まぁ、そう言うなら、精々頑張ってサポートして下さいな。出来るなら、と付きますがね」
「…………あっ、お待ちを!」
最後に言い残し、ドヴェルグが出していた依頼書を回収しつつ受諾の書類を書き上げて席を立とうとしたアレスの背へと、シーラが声を掛ける。
以前であれば、ソレを無視してさっさとギルドを後にしていたであろうアレスも、先程の言葉を耳にしたからかその場に留まってシーラの言葉の続きを待つ。
ソレを確認してからシーラは、まるで重大な秘密を口にする様に重々しく言葉を並べて行く。
「……これは、その……通常でしたら、冒険者様の個人情報、と言う事でお教え出来ない規則なのですが……アレス様に直接関わってくるであろう事柄なので、お伝えしておきます。

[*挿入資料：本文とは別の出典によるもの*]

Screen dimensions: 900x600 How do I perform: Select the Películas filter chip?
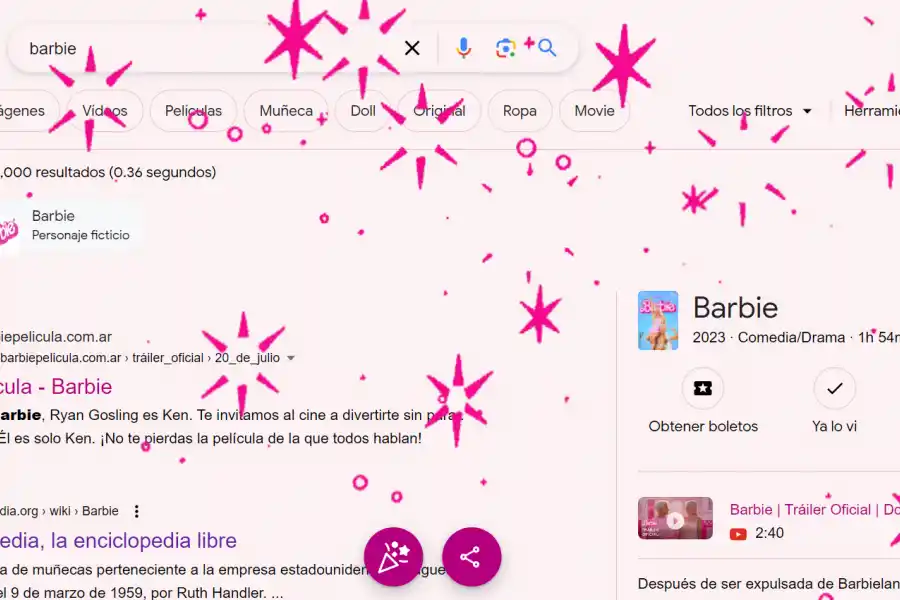click(193, 111)
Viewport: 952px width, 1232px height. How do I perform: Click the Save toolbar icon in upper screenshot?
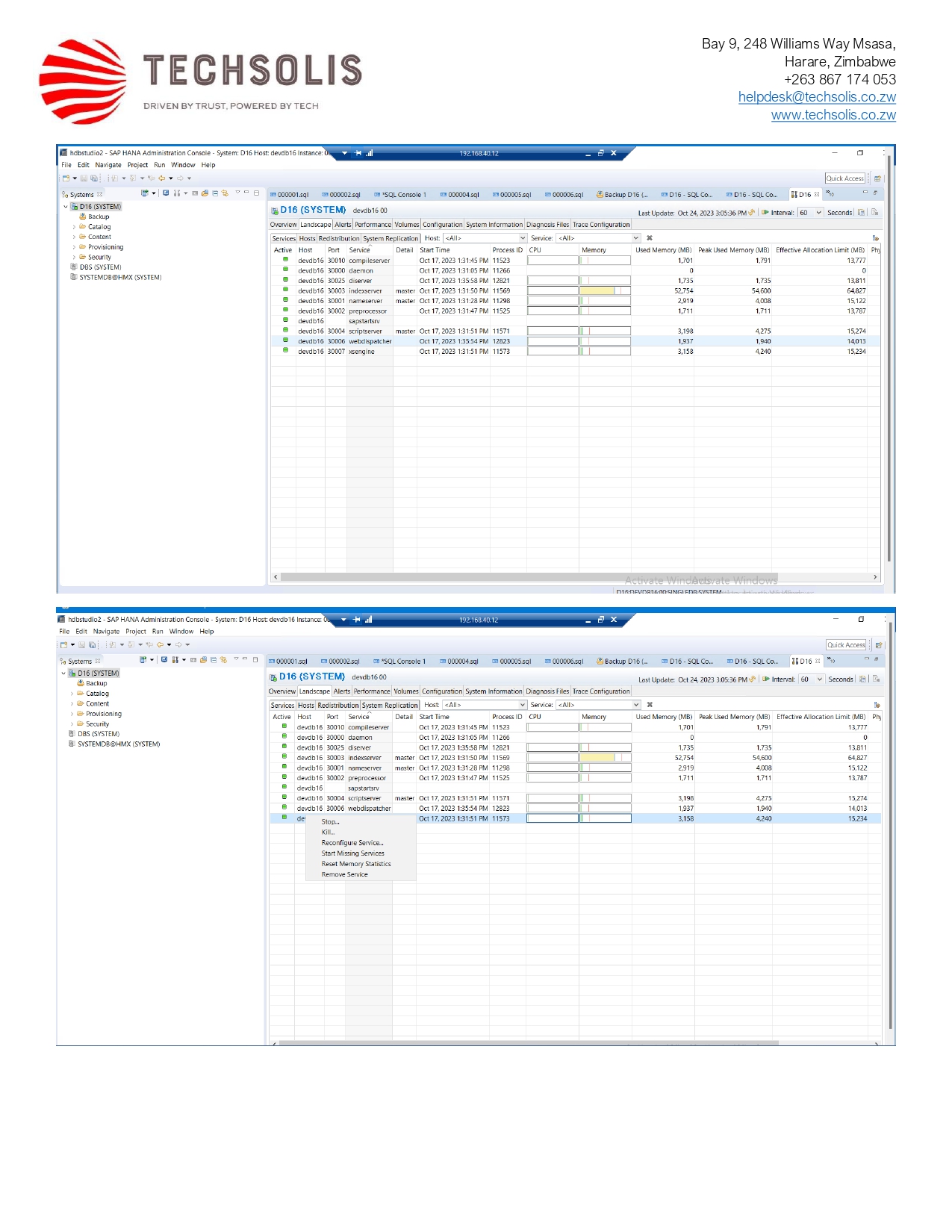pyautogui.click(x=84, y=178)
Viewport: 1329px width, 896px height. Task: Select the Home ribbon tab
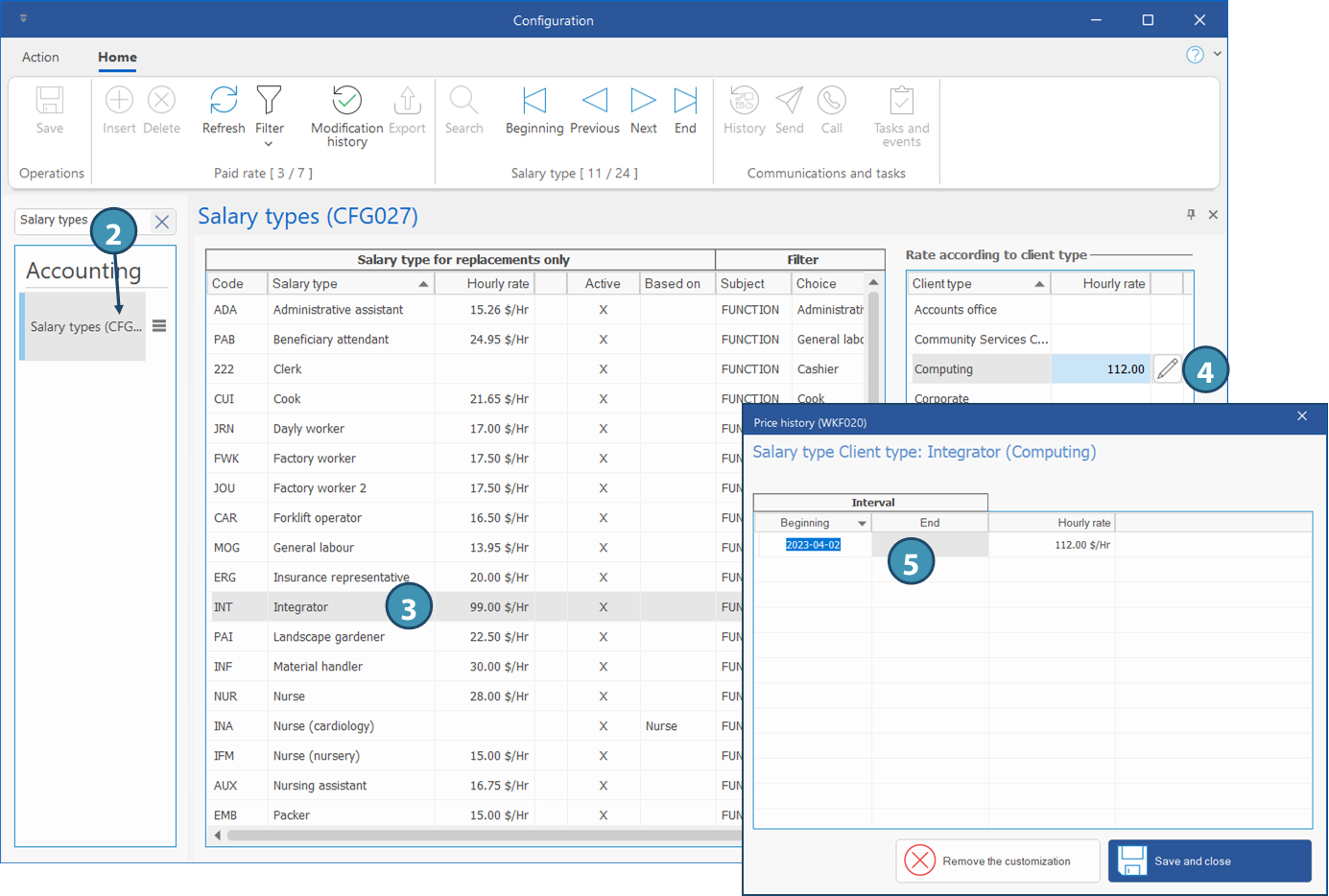pyautogui.click(x=117, y=58)
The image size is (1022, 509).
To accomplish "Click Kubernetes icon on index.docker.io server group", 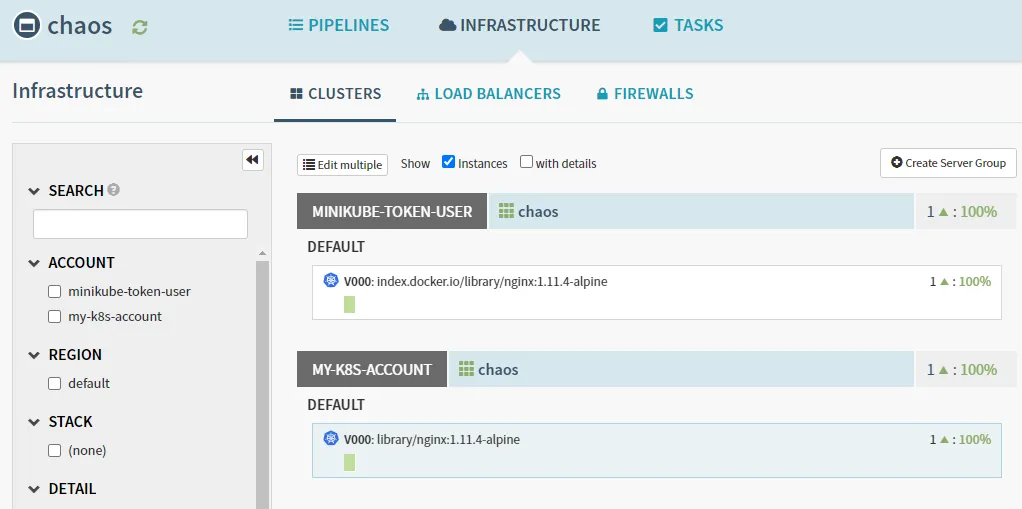I will coord(331,281).
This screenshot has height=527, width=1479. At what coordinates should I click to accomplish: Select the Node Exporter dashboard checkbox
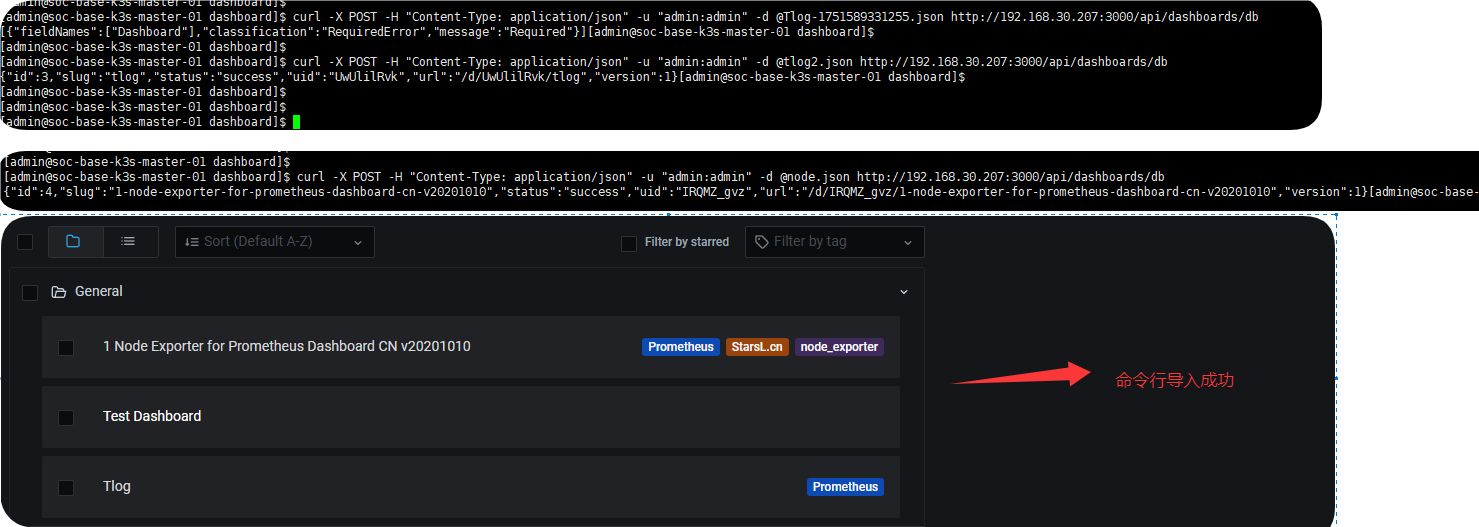click(x=66, y=348)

……実は、十日程前に、この本部にアレス様がかつて所属なされていた冒険者パーティー、『連理の翼』がお目見えになりました。目的は、当然アレス様の所在について、でした」
「…………マジで?」
「……えぇ、マジです。
そして、こちらも可能性の話となりますが、詳しい内容は把握出来ておりませんが、『連理の翼』も皆様方がこれから向かうであろうガンダルヴァにて、強制力の高い依頼を受諾させられて出立しております。これも、私がその時受付にて対応しておりましたので、間違いは在りません」
「……自分で受付処理しておいて、内容が分からない、なんて事在る訳?」
「残念ながら、その時使っておりました通信用の魔道具を外して彼女達に渡す様に、との指示を受け、ソレをそのまま渡したので詳細は把握出来ませんでした。申し訳ありません……」
「…………マジかぁ……」
ソレを聞き、思わず頭を抱えるアレス。
ドヴェルグから、あの二人の方にも連絡が言っているらしい、と言う事は既に聞いていた。
だが、ソレもどうせ本拠地にしていたアルゴーで受けたのだろうし、現地でも余程の事が無い限りは顔を合わせる様な事態にはならないハズだ、と高を括っていたのは否定出来ない。
どうせ二人はもう俺には用事なんて無いハズだ。
新しく入れた奴とよろしくやっているのだから、追放した俺にわざわざ構いはしないだろう。
そんな風に思っていただけに、その情報がアレスへともたらした衝撃は、相当なモノとなっていたのであった……。